***** Source text
There should be no misunderstanding that in these bills, “civics” means progressive ideology, or that “participation” and “engagement” means protests. It is pathetic that any Republican would sponsor these bills, and that 12 Republicans did not sign Leader McConnell’s letter.
The National Association of Scholars formed a Civics Alliance to oppose CRT, the bills described above, and particularly the Civics Act. Last year, an NAS open letter asked Senator Cornyn and Representative Cole to withdraw their support for the Civics Act. Instead, Cornyn fell into the trap of accepting that the words in these bills are used with their traditional meanings. He misinterpreted a Civics Act provision that the DOE is not “required” to create any particular curriculum as a prohibition against doing so, and confused the bill’s formulas for allocating the size of grants with the discretion accorded to the DOE to select the programs and institutions to be supported. For a former Texas attorney general and Texas Supreme Court justice, these errors are unfathomable.
The Civics Act sponsors responded to the pressure by making its bias less overt. NAS described the deception in a further open letter that explained the bill’s “innocuous” title and words “conceal a bait-and-switch.” NAS explained that the jargon selected for the Civics Act is “a pretext for Critical Race Theory and Action Civics—“civics education” by way of leftist activism.”
An administration with a “whole of government” equity agenda, and a DOE that venerates the 1619 Project, Ibram Kendi, and the Abolitionist Teacher Network, will certainly direct these grants to anti-white, anti-merit, anti-American, extreme progressive ideologies.
The federal government’s ability to allocate grants is just one thread of the enveloping web of progressive control of government services, as well as the funding, messaging, and execution of public and private sector recruitment, hiring, promotion, contracting, and education.
Other threads include state and local school boards that require public K-12 schools teach “anti-racist” theories, and the National Association of Independent Schools, which requires private K-12 schools to incorporate DEI and mandates that each school board trustee pledge fealty to “equity and justice” as a condition of serving on the board. Some state curricula even embed social justice in math courses in place of math. Given the strong support of both national teachers’ unions for CRT and “anti-racist” content (see here and here), any bias in the classroom only strengthens the leftist stranglehold.
**********
§ **Task statement**
Could you continue the commentary on the Civics Act from its last sentence? The data come from a separate, unrelated source.
***** Information
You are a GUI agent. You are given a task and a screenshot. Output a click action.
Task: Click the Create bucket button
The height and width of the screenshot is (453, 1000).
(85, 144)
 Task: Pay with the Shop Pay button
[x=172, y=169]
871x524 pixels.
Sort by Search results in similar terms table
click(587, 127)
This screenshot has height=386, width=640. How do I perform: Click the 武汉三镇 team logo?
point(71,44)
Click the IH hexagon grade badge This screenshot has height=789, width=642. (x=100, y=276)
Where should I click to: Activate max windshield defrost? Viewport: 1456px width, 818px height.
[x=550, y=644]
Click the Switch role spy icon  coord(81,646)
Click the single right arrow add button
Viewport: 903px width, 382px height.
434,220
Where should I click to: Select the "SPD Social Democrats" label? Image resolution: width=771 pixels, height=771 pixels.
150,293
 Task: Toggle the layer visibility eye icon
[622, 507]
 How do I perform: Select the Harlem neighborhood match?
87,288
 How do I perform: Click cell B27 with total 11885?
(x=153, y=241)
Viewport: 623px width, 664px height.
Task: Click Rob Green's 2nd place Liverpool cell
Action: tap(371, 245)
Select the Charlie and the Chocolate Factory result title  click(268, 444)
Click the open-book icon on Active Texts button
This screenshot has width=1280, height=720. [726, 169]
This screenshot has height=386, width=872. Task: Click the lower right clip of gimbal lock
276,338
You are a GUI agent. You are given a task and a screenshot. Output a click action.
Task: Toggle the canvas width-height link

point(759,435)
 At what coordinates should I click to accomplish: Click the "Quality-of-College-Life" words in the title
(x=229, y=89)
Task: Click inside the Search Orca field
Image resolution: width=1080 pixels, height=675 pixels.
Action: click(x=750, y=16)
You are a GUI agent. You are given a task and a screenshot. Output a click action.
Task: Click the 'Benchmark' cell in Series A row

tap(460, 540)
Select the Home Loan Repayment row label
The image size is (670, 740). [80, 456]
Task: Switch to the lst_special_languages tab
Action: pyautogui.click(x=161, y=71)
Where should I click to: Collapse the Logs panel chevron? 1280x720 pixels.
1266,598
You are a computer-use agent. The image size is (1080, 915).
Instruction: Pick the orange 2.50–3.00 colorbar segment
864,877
**********
§ **Answer box**
California became the first state to require ethnic studies for all high school students, and the University of California (UC), the state’s most prestigious public university system, is considering requiring all high school students to pass a controversial ethnic-studies curriculum, seen by many as antisemitic, to qualify for admission. Nationwide, more than 200 bills have been introduced that would incorporate progressive civics education in K-12 schooling. CRT content is widespread in higher education.
Most college accreditation agencies require DEI in admissions and faculty recruitment, and many universities rank candidates for hiring, promotion and tenure on the vigor of their commitment to DEI. Both the American Bar Association and American Medical Association demand “anti-racist” content in professional school and continuing education, and DEI in the recruitment of graduates. Some bar associations require indoctrination in “anti-racist” doctrines for license renewals, though Florida’s Supreme Court prevented adoption of a nationwide ABA mandate.
Any American who believes that “this too shall pass” is not paying attention. My mother, who passed away a decade ago, was a proud member of the United Federation of Teachers in New York City. Never would she, or any of her colleagues, have foreseen how teacher unions, educational systems, and professional organizations have been corrupted to despise America and advance a radical agenda of hate.